We can write many different programs, not just operation systems, to do a variety of different things we want, each can have their own library of variables to accomplish different tasks required. These programs could all share the same language they were written in for all the programs, without doing the same thing! This would not much different than say genetically building different animals. What is seen in life is the one of the most complex code people have seen, even those who do programming who are exposed to it see it. It is an amazing work, to give credit to a mindless process to me on its face is self-evident.

Now having life reproduce is an absolutely amazing thing considering all of the variables that have to do exactly what they are required, dealing with copying errors, and so on. The code that allows for all of this is at such a high level, again I think it is self-evident a mindless process that has no goal and therefore doesn't care one way or another about the output could do this.

tbwp10

TruthMuse wrote: "The code that allows for all of this is at such a high level, again I think it is self-evident a mindless process that has no goal and therefore doesn't care one way or another about the output could do this"

So, you think it's self-evident that a mindless process could do this.  Very well then.  Nice talking to you.  

TruthMuse
tbwp10 wrote:

So, you think it's self-evident that a mindless process could do this.  Very well then.  Nice talking to you.  

I mindless process cannot do it. 

stephen_33
TruthMuse wrote:
tbwp10 wrote:

So, you think it's self-evident that a mindless process could do this.  Very well then.  Nice talking to you.  

I mindless process cannot do it. 

Thankyou for your opinion but that doesn't make it a matter of fact.

TruthMuse
stephen_33 wrote:
TruthMuse wrote:
tbwp10 wrote:

So, you think it's self-evident that a mindless process could do this.  Very well then.  Nice talking to you.  

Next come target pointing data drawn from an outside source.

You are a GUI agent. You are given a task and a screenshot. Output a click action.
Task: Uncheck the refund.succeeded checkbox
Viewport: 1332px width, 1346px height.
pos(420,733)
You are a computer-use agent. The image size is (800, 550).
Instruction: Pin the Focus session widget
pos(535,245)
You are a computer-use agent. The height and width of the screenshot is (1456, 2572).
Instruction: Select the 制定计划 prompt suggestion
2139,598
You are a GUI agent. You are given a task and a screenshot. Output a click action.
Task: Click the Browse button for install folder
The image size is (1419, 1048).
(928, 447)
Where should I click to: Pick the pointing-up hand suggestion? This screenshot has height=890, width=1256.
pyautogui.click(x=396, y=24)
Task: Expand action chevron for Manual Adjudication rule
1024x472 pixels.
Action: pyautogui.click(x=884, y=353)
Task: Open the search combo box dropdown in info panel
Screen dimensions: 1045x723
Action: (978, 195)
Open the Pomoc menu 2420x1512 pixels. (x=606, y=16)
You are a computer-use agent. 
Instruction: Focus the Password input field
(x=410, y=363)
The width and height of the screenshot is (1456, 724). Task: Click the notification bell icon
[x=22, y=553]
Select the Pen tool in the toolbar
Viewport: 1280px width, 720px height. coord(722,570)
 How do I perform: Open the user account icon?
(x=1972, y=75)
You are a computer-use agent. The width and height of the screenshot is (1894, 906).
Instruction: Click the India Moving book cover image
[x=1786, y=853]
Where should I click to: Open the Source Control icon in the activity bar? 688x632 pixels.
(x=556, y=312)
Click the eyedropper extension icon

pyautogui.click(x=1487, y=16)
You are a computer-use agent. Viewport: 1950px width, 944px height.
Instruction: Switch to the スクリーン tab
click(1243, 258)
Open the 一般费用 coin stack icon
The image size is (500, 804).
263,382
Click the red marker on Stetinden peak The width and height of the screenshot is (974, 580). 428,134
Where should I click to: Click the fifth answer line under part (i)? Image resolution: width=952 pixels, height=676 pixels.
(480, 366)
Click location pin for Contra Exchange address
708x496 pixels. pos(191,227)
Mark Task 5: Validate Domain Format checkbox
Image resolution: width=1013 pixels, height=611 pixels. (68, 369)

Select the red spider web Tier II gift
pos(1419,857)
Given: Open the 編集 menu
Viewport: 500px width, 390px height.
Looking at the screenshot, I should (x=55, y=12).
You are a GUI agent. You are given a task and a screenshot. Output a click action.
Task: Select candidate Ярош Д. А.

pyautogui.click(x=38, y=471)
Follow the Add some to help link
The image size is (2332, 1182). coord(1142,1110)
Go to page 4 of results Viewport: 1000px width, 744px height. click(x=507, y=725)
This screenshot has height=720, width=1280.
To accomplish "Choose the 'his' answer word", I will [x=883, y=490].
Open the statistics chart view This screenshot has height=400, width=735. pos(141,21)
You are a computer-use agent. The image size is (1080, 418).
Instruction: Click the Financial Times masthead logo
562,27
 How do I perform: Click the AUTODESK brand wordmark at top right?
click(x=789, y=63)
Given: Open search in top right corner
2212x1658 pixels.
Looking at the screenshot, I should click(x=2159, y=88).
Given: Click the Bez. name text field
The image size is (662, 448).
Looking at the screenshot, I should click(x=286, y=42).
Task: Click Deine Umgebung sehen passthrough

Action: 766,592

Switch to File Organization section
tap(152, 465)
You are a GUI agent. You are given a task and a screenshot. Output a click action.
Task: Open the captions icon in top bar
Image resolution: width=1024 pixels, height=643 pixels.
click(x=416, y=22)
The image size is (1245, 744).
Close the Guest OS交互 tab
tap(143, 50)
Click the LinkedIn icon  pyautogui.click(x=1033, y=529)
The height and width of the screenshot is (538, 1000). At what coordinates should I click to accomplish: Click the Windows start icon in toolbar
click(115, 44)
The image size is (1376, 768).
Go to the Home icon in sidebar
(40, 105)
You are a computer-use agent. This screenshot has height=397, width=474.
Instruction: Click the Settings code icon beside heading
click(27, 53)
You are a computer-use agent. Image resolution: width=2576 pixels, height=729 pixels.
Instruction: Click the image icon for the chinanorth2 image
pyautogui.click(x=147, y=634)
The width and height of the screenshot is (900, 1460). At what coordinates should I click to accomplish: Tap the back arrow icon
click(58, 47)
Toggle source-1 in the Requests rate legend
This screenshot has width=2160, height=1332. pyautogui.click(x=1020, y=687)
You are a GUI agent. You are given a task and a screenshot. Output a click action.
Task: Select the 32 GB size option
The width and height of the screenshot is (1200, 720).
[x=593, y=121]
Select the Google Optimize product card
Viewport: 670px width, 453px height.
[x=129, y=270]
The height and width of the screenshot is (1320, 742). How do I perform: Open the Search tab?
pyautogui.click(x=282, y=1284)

I mindless process cannot do it. 

Thankyou for your opinion but that doesn't make it a matter of fact.

No opinion does.

Elroch

@TruthMuse, if you understand the argument in the video, you can describe at least some of it. Give a description in your own words of some ideas or reasoning in it.

If you can't, you have just been convinced by it. This is not the same as understanding it and provides you with no genuine reason to believe it is true.

[It's probably worth mentioning that I have a couple of maths degrees and all supposed uses of maths to disprove evolution I have seen have been entirely invalid. Your video is probably related to one of these].

tbwp10

@Elroch and the video doesn't actually present any mathematical challenges at all; not in any formal sense (not even with numbers and such!)

TruthMuse
Elroch wrote:

@TruthMuse, if you understand the argument in the video, you can describe at least some of it. Give a description in your own words of some ideas or reasoning in it.

If you can't, you have just been convinced by it. This is not the same as understanding it and provides you with no genuine reason to believe it is true.

[It's probably worth mentioning that I have a couple of maths degrees and all supposed uses of maths to disprove evolution I have seen have been entirely invalid. Your video is probably related to one of these].

 

Did you watch the whole thing?

TruthMuse
tbwp10 wrote:

@Elroch and the video doesn't actually present any mathematical challenges at all; not in any formal sense (not even with numbers and such!)

 

 

I was under the impression you watched it if I recall you said you watched the whole thing. If you did, why are you saying this?